Creating an Analytic Data Set of NFL Player Value

Python code

ProFootball Reference’s Approximate Value (AV) is a great NFL analytics measure of player value, created by PFR’s founder Doug Drinen. AV, similar to baseball’s WAR or basketball’s PER metrics, puts a single value on a player’s season and more detail can be found on their website here:

https://www.sports-reference.com/blog/approximate-value/

There are other great posts out there analyzing the NFL draft using ProFootballReference’s Approximate Value (AV) metric for player value, including statsbylopez’s “Approximate value and the NFL draft” and OvertheCap’s “Examining Draft Pick Approximate Value & Team Success in the Rookie Wage Scale Era”.

The basics of how AV is calculated

AV is calculated for every position with the following basic tenets:

  • For both offense and defense, a total “pool” of AV points is calculated by comparing the per drive scoring (or scoring allowed for defense) of a team vs. the league average per drive scoring (scoring allowed)
  • These points are then divided up across positional groups based on modeling. On offense, 45% of the total offensive points are allocated to the OL and the remaining 55% is allocated to skill position players. For defense, 67% of defensive points are allocated to the front 7 and the remaining 33% are allocated to the secondary.
  • Individual positions are further broken down using their contribution compared to the team’s total and a weighting of how much that position impacts the overall team.
  • Offensive positional AV is pretty directly calculate based on the share of a player’s contribution to a team’s per drive scoring. Defensive positions are harder to directly measure and calculated differently. Defensive AV still ultimately uses per drive points allowed compared to league average per drive points allowed, but a defensive player’s individual AV also pulls in number of games played and started, number of All Pro awards, and tackles, interceptions, fumble recovery, and defensive TD defensive stats.

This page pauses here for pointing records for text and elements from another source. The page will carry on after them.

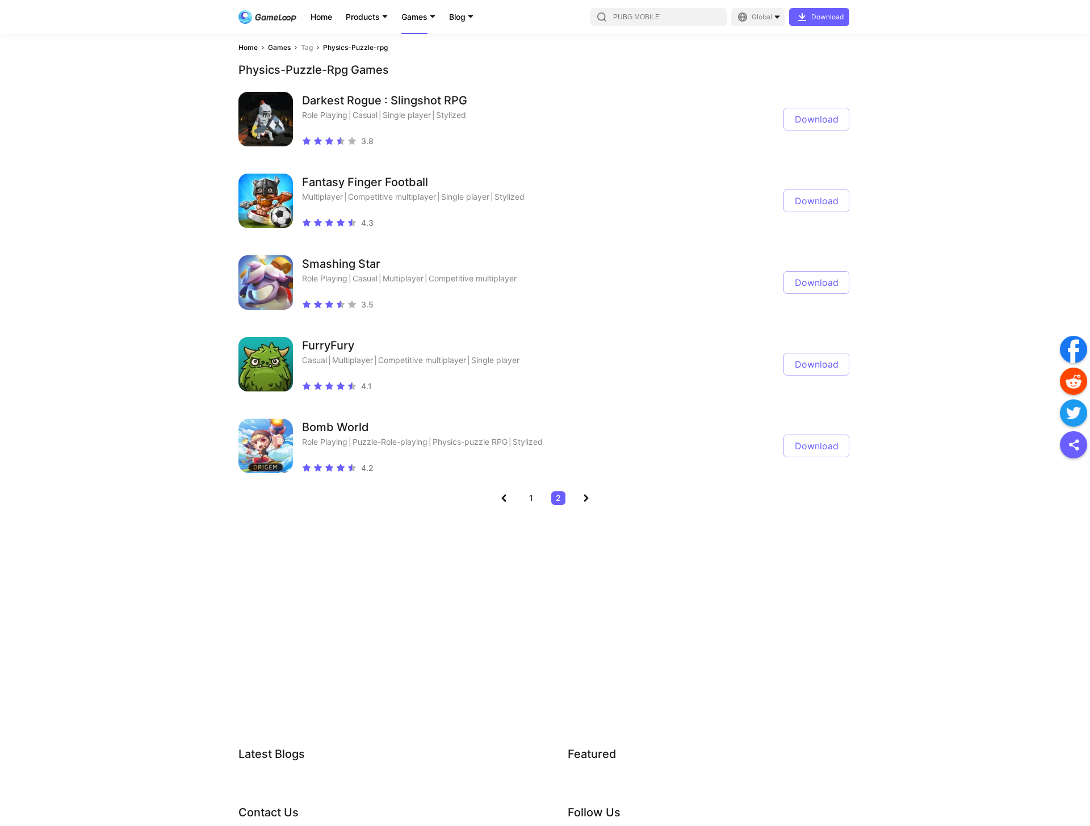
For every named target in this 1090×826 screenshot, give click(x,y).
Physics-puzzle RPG (470, 441)
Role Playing (324, 115)
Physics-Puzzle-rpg (355, 47)
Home (321, 17)
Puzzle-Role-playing (390, 441)
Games (414, 17)
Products (363, 17)
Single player (407, 115)
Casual (365, 115)
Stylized (451, 115)
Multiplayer (322, 196)
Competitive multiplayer (392, 196)
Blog (457, 17)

A more detailed explanation of the calculation is available on PFR’s site: https://www.sports-reference.com/blog/approximate-value-methodology/

Thoughts on AV as a metric

Is it perfect? No, nothing ever will be especially with the complexity of the NFL. Some questions I have digging into the AV calculation are:

  • Despite the positional weighting, do specific positions skew high based on their opportunity for stats? For example, LBs will have more tackles, driving their AV up but does that sync with the NFL’s relative view on the value of LBs?
  • Are trends in the NFL shifting positional values and do NFL teams views on positions sync with AV scoring? Two examples where I think AV data skews a bit — RBs and LBs. “Base” defense today is nickel or dime with teams averaging 70% of snaps in nickel or dime vs. traditional 3–4 or 4–3 base defense. With more defensive backs on the field the majority of the time, does allocating two-thirds of defensive points to the front seven (which is really front five or six now) make sense? And for RBs, AV (rightfully) weights scoring which gives RBs higher AVs relative to other positions, but this diverges from the lower value teams put on RBs today and ease of replacing RBs.
  • What if a defensive back is so good that they aren’t thrown at and therefore opportunities for points based on interceptions and tackles is much less?
  • Does AV really reflect OL value when OL play is so nuanced? OL values team scoring as the other positions do, but pulls in All Pro and Pro Bowl awards and assigns relative values to C, G, and T.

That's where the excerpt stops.